Featured speakers include Rabbi Sharon Kleinbaum, Senior Rabbi of Congregation Beit Simchat Torah (CBST), New York City’s synagogue for LGBTQ Jews; Stuart Appelbaum, President of the Jewish Labor Committee and President of the Retail, Wholesale and Department Store Union – the first openly gay union leader; Idit Klein, Executive Director of Keshet who sponsored the “Do Not Stand Idly By” pledge campaign; and Rabbi Maurice Appelbaum, Rabbi of Orthodox Congregation Ahavas Israel in Brooklyn. Jake Goodman, co-founder of Queer Rising, will be emcee’ing the event.

In early October 2010, at the height of the news coverage of the spate of suicides by queer youth, New York gubernatorial candidate Carl Paladino gave a pointedly anti-LGBT speech at a synagogue in Brooklyn in which he stated, “I don’t want [children] brainwashed into thinking homosexuality is an equal valid and successful option. It is not.” A video of the speech was aired repeatedly on major news networks, and included footage of Paladino’s Jewish audience applauding these comments in approval. Worse, the speech was actually written by Rabbi Yehuda Levin, the infamously homophobic fringe rabbi of Flatbush, Brooklyn. For many Jews across the country, the sight of people of their faith agreeing to these homophobic sentiments was a source of shame

“Many of us are deeply concerned about the rising tide of violence against LGBTQ people, here in the United States and all over the world,” said Rabbi Sharon Kleinbaum, the Senior Rabbi of Congregation Beit Simchat Torah (CBST), New York City’s synagogue for LGBTQ Jews. “As Jews, we are horrified at the anti-gay bigotry coming in the name of Judaism at many of our youth, Jewish and non-Jewish.”

“It is sad to see Jewish leaders, rabbis who have amassed great knowledge of our holy Torah, ignore its holy words and teachings to preach hate against the gay community,” said Rabbi Maurice Appelbaum.

“When a rabbi says that gays are the cause of earthquakes, that gays desecrate the soil of Jerusalem, that gays are coming to pervert your children, I ask: what message does that send to a young, confused and isolated, gay, Jewish kid,” said Mordechai Levovitz, the co-Founder and co-Director of JQYouth, a social/support group for Orthodox queer youth. “It says, ‘We don’t want you.’ It says, ‘Leave the community.’”

Rafi Daugherty, a trans-identified Jew living in Israel, endured constant stigma and isolation when transitioning from female to male. “I have lost many religious friends. People have effectively and completely cut me out of their lives and the lives of their children.”
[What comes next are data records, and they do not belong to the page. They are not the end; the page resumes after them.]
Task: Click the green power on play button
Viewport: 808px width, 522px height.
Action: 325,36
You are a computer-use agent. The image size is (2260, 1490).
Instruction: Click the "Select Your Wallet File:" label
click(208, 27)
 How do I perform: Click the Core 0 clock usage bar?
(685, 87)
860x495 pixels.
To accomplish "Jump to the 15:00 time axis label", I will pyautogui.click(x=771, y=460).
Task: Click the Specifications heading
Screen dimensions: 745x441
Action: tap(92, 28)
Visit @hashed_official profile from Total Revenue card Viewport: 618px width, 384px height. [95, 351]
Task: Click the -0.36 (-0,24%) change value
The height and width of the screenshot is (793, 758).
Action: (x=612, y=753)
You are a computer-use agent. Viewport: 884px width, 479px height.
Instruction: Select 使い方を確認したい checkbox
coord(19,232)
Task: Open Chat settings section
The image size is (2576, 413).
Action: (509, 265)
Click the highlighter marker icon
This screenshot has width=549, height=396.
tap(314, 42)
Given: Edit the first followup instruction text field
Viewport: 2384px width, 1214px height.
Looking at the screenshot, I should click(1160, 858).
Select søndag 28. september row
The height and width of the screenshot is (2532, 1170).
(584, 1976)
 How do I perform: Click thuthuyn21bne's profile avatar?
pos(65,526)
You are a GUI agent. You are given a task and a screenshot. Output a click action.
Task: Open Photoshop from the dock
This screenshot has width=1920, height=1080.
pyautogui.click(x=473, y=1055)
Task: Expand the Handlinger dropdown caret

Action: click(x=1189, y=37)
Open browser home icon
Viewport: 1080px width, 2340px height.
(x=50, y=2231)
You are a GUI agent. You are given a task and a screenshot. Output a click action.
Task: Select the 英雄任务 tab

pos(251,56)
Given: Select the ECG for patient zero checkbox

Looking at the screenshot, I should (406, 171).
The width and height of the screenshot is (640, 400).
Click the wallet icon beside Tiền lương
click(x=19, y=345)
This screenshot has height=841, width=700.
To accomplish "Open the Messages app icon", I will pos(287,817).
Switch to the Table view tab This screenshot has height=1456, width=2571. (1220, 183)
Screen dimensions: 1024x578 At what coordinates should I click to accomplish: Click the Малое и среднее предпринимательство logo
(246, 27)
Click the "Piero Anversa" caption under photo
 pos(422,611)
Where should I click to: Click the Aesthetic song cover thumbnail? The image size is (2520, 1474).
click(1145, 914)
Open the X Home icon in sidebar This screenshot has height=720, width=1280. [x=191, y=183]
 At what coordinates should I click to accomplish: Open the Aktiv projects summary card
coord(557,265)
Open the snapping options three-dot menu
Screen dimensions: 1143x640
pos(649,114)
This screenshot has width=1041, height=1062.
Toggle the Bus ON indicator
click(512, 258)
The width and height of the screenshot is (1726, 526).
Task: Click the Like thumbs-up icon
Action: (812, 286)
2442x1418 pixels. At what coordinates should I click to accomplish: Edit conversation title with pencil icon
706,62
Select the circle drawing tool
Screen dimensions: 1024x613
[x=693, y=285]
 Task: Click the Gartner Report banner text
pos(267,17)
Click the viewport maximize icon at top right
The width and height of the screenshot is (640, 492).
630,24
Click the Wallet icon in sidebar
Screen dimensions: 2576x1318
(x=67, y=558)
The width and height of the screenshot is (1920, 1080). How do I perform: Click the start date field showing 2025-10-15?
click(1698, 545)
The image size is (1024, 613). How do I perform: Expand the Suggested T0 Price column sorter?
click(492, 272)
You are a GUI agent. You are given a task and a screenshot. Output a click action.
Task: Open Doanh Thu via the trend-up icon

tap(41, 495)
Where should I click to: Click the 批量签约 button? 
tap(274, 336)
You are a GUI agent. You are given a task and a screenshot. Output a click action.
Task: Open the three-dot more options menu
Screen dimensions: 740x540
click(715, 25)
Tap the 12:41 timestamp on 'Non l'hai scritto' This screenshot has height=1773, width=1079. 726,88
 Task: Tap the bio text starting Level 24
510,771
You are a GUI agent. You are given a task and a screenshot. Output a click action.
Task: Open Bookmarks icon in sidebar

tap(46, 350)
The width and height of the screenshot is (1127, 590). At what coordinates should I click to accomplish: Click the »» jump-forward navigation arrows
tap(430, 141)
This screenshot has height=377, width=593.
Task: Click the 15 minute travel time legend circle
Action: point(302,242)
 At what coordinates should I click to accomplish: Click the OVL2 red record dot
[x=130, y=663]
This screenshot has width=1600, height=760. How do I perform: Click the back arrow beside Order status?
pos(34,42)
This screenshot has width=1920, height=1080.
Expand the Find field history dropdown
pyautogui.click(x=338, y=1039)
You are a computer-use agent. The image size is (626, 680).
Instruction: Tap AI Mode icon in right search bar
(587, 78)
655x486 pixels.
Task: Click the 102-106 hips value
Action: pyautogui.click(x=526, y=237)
Speaking out against bullying and hate speech is a cause that crosses denominations of Judaism. The Reform, Reconstructionist, Conservative and Renewal movements all have put out formal statements of tolerance and welcome to their LGBT members. In Orthodoxy, both the “Statement of Principles,” signed by almost 200 rabbis this past July, and a statement signed by the Orthodox Union unequivocally condemn harassment and hate speech against gay people.

Endorsing partners of “In God’s Name” include: Congregation Beith Simchat Torah – CBST, Keshet, Jerusalem Open House for Pride and Tolerance, Kolot Chayeinu/Voices of our Lives, Nehirim, Storahtelling, The Power Online, Project ACHIEVE and Columbia University Medical Center, Jewish Chicks Rock and OUTmedia.